D'Orphée à Prométhée: La poésie africaine au féminin
      https://www.arts.uwa.edu.au/AFLIT/Bassole.html
      © Angèle Bassolé Ouédraogo


      TABLE DES MATIERES
      DE L'ARTICLE

      1. Présentation

      2. Annette M'Baye d'Erneville

      3. Kiné Kirama Fall

      4. Coumba Mbengué Diakhaté

      5. Tanella Boni

      6. Véronique Tadjo

      7. Bernadette Sanou

      8. Pierrette Kanzié

      9. Pour conclure

      8. PIERRETTE KANZIE

      ... La tristesse ambiante relevée dans les poèmes de Bernadette Sanou est contagieuse. C'est comme si cette dernière avait passé le relais à sa compatriote burnikabè Pierrette Kanzié qui nous introduit dans un univers où les larmes continuent de couler amèrement, longuement. Les Tombes qui pleurent [11] s'ouvrent sur une impression de profonde détresse :

        Femme!
        O femme!

        Le monde,
        Le monde est petit,
        Pour contenir les larmes,
        Des larmes mémorables,
        Des larmes d'outre - tombe.
        Vivre, c'est mourir.
        Mourir, c'est
        Revivre une vie nouvelle (LTQP, p. 6)

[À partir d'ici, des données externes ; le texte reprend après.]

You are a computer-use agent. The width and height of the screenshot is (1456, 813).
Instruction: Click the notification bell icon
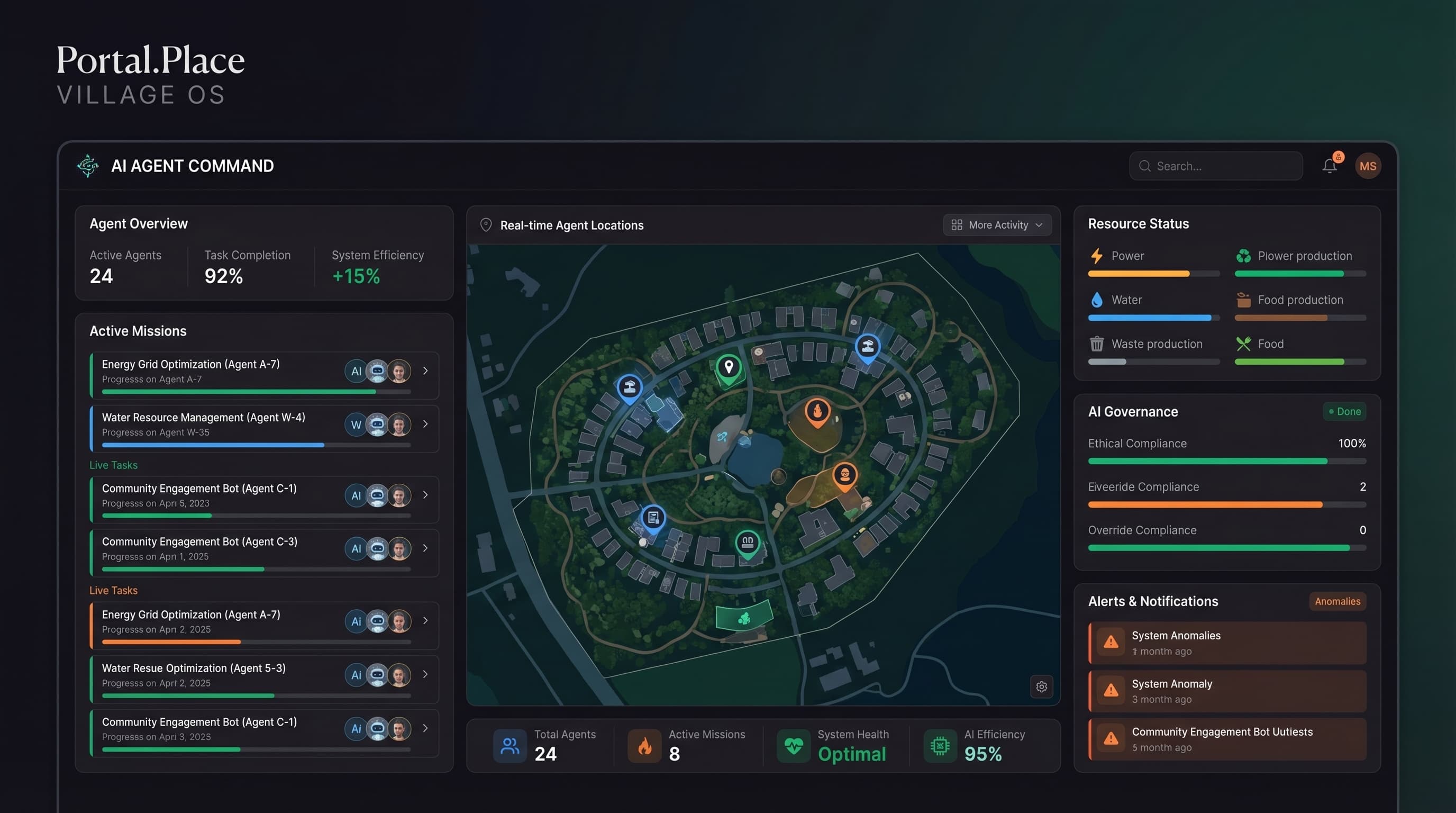tap(1329, 166)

      Le contexte autour duquel se déploie le recueil est marqué par la douleur. La répétition lente, à peine murmurée (Femme! O femme! Le monde est petit ) témoigne de l'acuité de la douleur qui étreint, étouffe et donne au poème un air de longue complainte. La personne éplorée a du mal, de la peine à laisser sortir ces mots d'elle; c'est comme si elle n'y parvenait qu'au prix de mille efforts. Les pleurs l'envahissent et, comme un torrent, s'écoulent abondamment. Tout autour inspire la peur; l'atmosphère qui s'en dégage est lugubre, sinistre :

        Il est minuit.
        L'oiseau de nuit chante.
        Les tombes,
        Des tombes juvéniles pleurent.
        Les temps sont tristes ( LTQP, p. 6).

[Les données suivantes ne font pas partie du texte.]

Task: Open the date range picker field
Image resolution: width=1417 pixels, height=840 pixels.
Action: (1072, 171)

      Une peine immense se dégage de chaque vers. Les larmes baignent et ruissellent sans cesse. Tel un leitmotiv, un triste refrain rythme ce poème d'un seul souffle, dit comme une très longue incantation, avec un second refrain tout aussi morose :

        Les tombes
        Des tombes juvéniles pleurent;
        Les temps sont tristes
        Le glas des mondes sonne;

        Écoutez la voix
        La voix du silence.
        L'écho gronde.
        L'écho lugubre
        Des ténèbres grondent

      Ces deux refrains qui reviennent toutes les deux pages de manière alternée, du début à la fin du recueil, amplifient et répandent une triste musique évoquant le silence et l'effroi.

      La conscience de l'impuissance face à la mort crée un tel sentiment de découragement que la personne éplorée se convainc que la vie équivaut à la mort; une lueur d'espoir semble pourtant jaillir et l'habiter, qui lui fait percevoir la mort comme l'espérance d'une vie nouvelle. En réalité, cette espérance en la vie nouvelle cache un désespoir sans nom. C'est un univers morne, déprimant, fait de pleurs incessants. Des larmes, encore des larmes, rien que des larmes, la vie se résume à cela.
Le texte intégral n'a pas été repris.